Enquanto a Eurochem, que reteve o pagamento de R$ 194 milhões, reivindica dos Heringer indenização por prejuízos, os antigos controladores reivindicam o pagamento das parcelas não repassadas pela venda da empresa. O grupo russo havia acertado a compra do controle da Heringer por R$ 555,5 milhões.
Contingências
A contingência mais relevante é um serviço supostamente superfaturado realizado em 2022, que veio à tona por meio de uma denúncia dos canais de ética da empresa em agosto daquele ano, poucos meses depois de a Eurochem assumir o controle da Fertilizantes Heringer. Uma investigação interna concluiu que a empresa brasileira teria pago R$ 50 milhões em serviços não prestados, além de ter tido custos extras de R$ 252,7 milhões para a realização dos serviços que deveriam ter sido feitos.
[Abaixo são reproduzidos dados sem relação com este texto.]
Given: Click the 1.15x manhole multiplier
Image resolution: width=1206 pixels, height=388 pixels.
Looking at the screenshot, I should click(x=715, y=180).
Em comunicados ao mercado, a Heringer também cita entre as contingências obrigações a pagar relacionadas a um termo de ajustamento de conduta. Em fato relevante de março, a companhia informou que todas as contingências que identificou “consomem o montante total dos valores retidos” tanto aos antigos controladores como aos minoritários.
Sem ativos contingentes
O contrato de compra da Heringer também previa que a Eurochem deveria repassar à família Heringer valores de precatórios e créditos tributários anteriores à transação — os “ativos contingentes”.
Até novembro de 2025, a empresa teria recebido R$ 202,9 milhões em ativos contingentes. Porém, o grupo russo afirmou, após a compra, que as contingências seriam tão altas que impediriam repassar os valores dos ativos contingentes aos antigos controladores.
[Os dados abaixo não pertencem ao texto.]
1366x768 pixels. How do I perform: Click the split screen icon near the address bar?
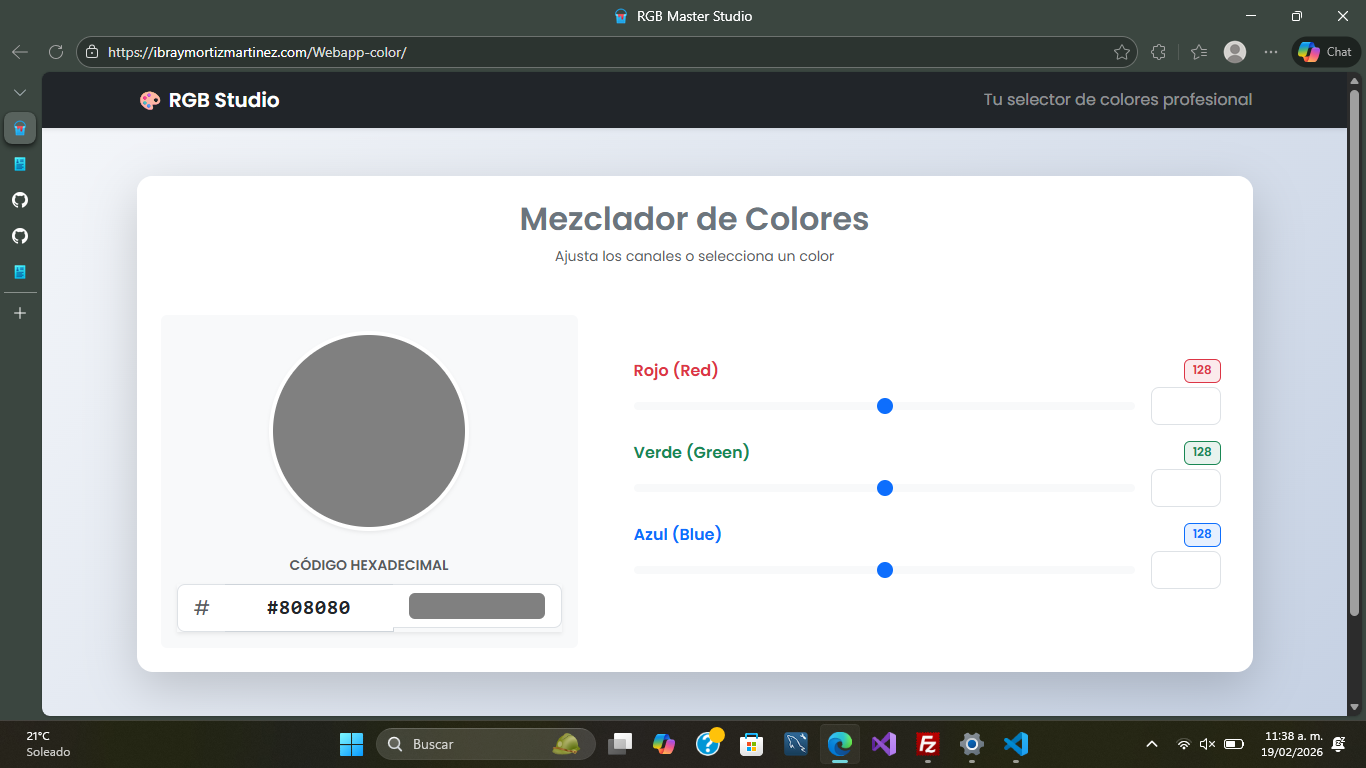click(1158, 52)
Entre os minoritários, existe a expectativa de que, ainda que o tribunal arbitral condene a família Heringer a indenizar a companhia russa por eventuais perdas, isso não deveria se refletir em ajuste de preço da ação.
A disputa entre a Eurochem e os antigos acionistas começou na época do início da guerra na Ucrânia, que levou a uma disparada do custo dos insumos dos adubos. Logo após o início do conflito, a União Europeia ainda impôs sanções contra Melnichenko, dono da Eurochem, dada sua proximidade com Vladimir Putin.
Posicionamentos
A família Heringer contesta a existência das contingências citadas pela Eurochem. Procurada, a advogada da família, Gisela Mation, do Machado Meyer, disse que a família “rejeita integralmente as alegações (…) por serem absolutamente incompatíveis com a realidade dos fatos e com as circunstâncias envolvidas”. Sobre o procedimento arbitral, a família disse que não iria comentar.
Caetano Berenguer e Fabiano Robalinho, do Bermudes Advogados, que representam os acionistas minoritários, disseram que não fariam comentários porque a arbitragem corre em sigilo. Heringer e Eurochem não se manifestaram.